- Born: 15 September 1766 Rathkeale
- Died: 27 January 1796 (aged 29) Limerick
- Resting place: St Mary's Cathedral, Limerick
- Education: Edinburgh University
- Known for: An Essay on the Best Means of Providing Employment for the People, 1793. An Inquiry into the Nature and Properties of Opium, 1793.
- Spouse: Susan Ingram
- Awards: Prize medal of the Royal Irish Academy
- Scientific career
- Fields: medicine, employment
- Workplaces: St. John's Hospital (Limerick)

= Samuel Crumpe =

Irish medical and social writer (1766–1796)

Samuel Crumpe (1766–1796) was an Irish physician and a writer on medical and social issues.

==Life==
Samuel Crumpe was born at Rathkeale on 15 September 1766. He was the eldest son of Daniel Crumpe and his wife and cousin, Grace, daughter of Richard Orpen of Ardtully, High Sheriff of Kerry.

In 1788, at the age of 22, he was awarded the degree of MD at Edinburgh University, with a dissertation in which he argued that scurvy could be cured by good diet. The same year he set up in practice in Limerick, where he was notable for his active service to the poor through his work at St. John's Hospital.

In 1792 he married Susan Ingram, described as an accomplished lady with a large fortune, she was the second daughter of the Rev. Jaques Ingram by his wife, the granddaughter of Thomas Smyth, Bishop of Limerick, Ardfert and Aghadoe. The couple had two children, one of whom (Mary Grace Susan Crumpe) wrote the historical novel Geraldine of Desmond: Or, Ireland in the Reign of Elizabeth. An Historical Romance in Three Volumes (1829).

Crumpe was an avid climatologist and kept a weather diary for each day of 1795.

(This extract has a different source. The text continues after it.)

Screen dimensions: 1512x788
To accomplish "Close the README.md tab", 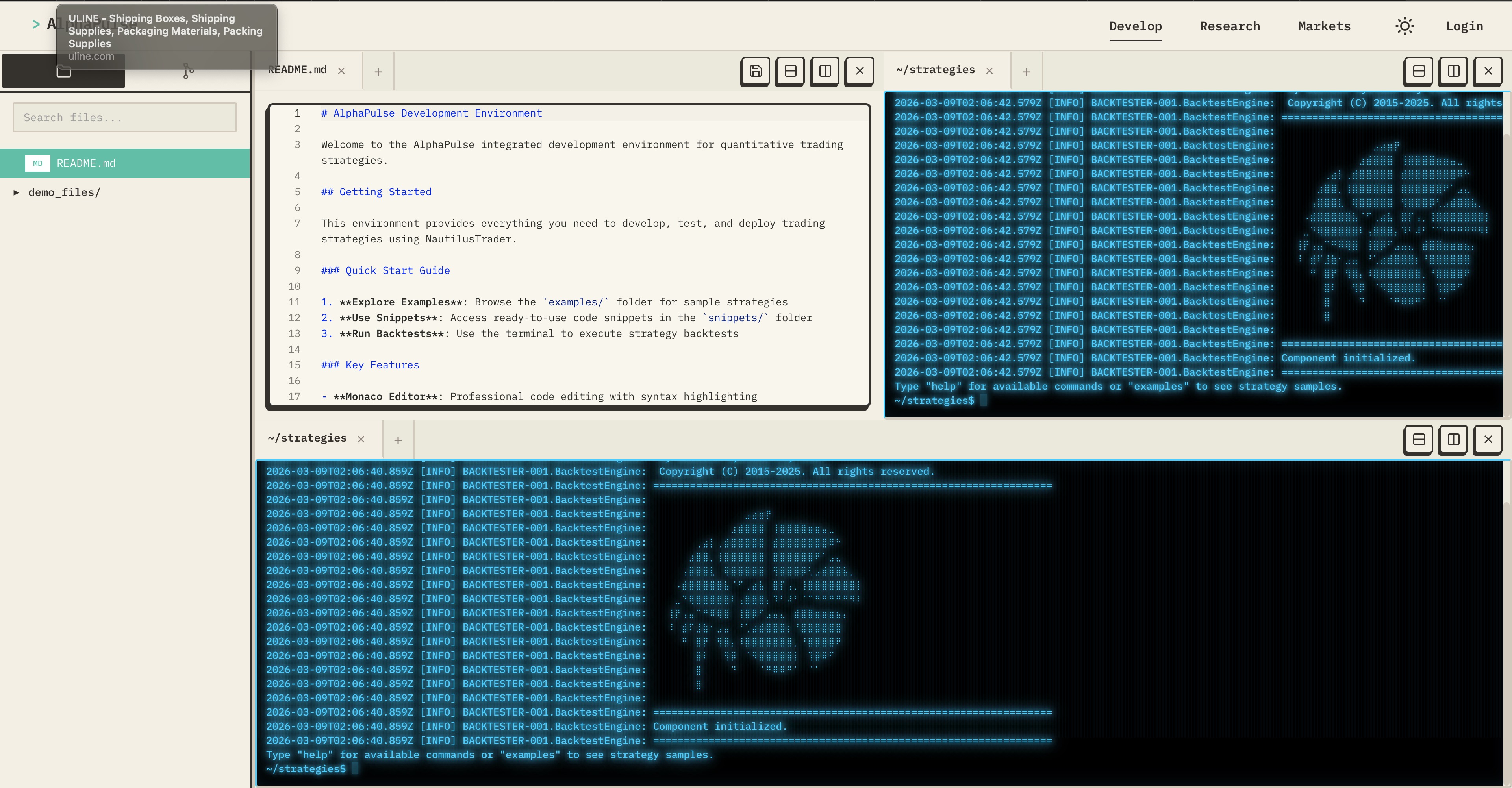I will point(342,70).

Crumpe died in Limerick on 27 January 1796, aged 29. One obituary notice recorded that he was "a man whose rare virtues and accomplishments recommended him to the respect and esteem of a widely extended and diversified acquaintance".

==Writings==
In 1793 Crumpe's Essay on the Best Means of Providing Employment for the People won the prize offered by the Royal Irish Academy. It was translated into French and German, as was his book on opium which appeared the same year. The work was heavily indebted to Adam Smith in its assumptions about society and economy.

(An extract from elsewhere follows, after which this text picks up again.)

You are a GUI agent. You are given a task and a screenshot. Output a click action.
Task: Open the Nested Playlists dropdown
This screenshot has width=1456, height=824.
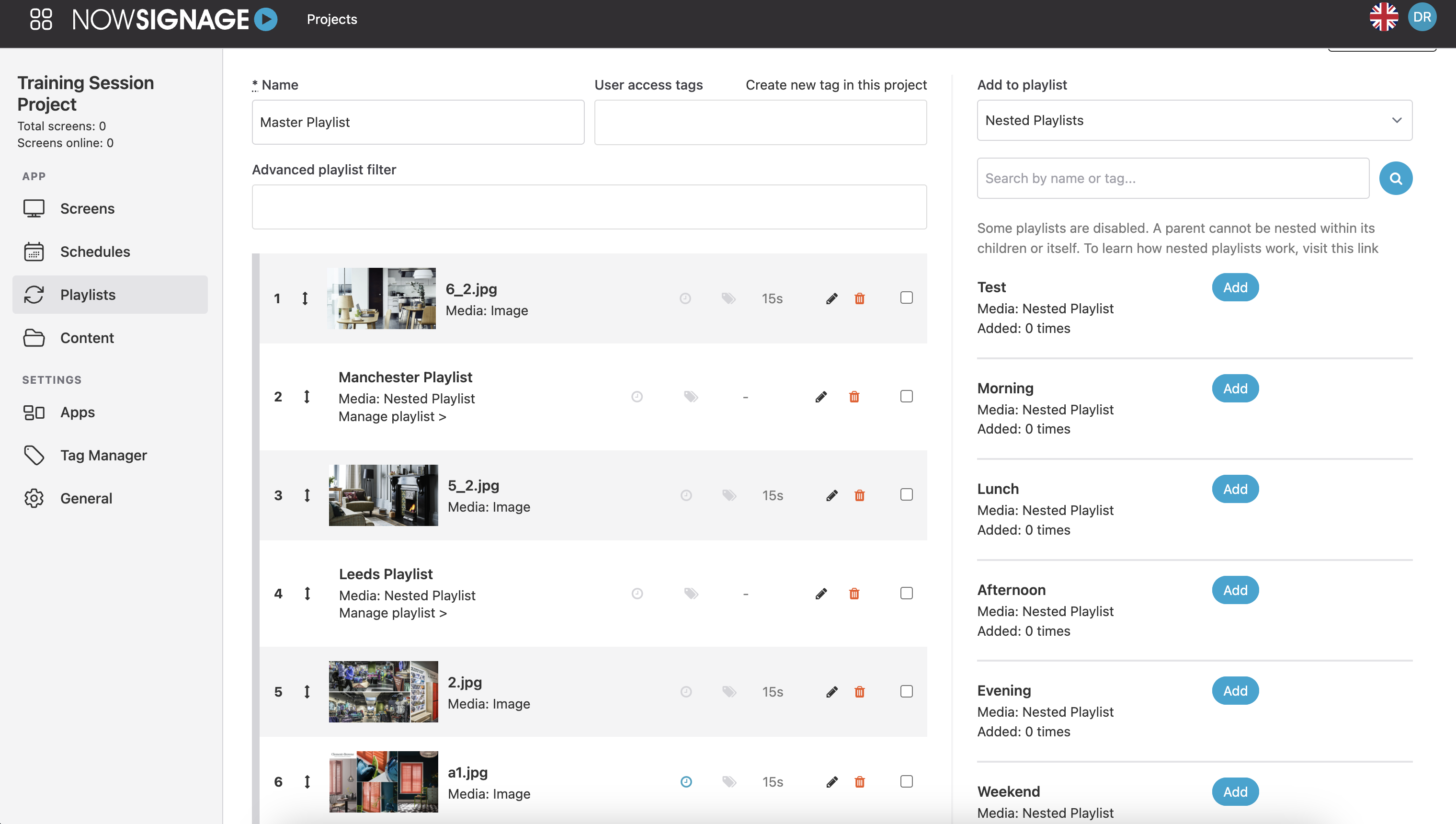coord(1194,120)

Crumpe’s work on opium provided an experimental basis for classifying the drug as a stimulant rather than a narcotic, and was the first to provide an extensive discussion of withdrawal effects.

==Bibliography==
- De Vitiis quibus Humores corrumpi dicuntur, eorumque Remediis, doctoral dissertation, 1788.
- An Essay on the Best Means of Providing Employment for the People, 1793. Second edition 1795. Available on Google Books
- An Inquiry into the Nature and Properties of Opium, 1793. Available on Google Books
- History of a Case in which very uncommon worms were discharged from the stomach, 1797 (lecture read to the Royal Irish Academy on 6 December 1794, published posthumously). Also available in the Transactions of the Royal Irish Academy, vol. 6 (Dublin, 1797).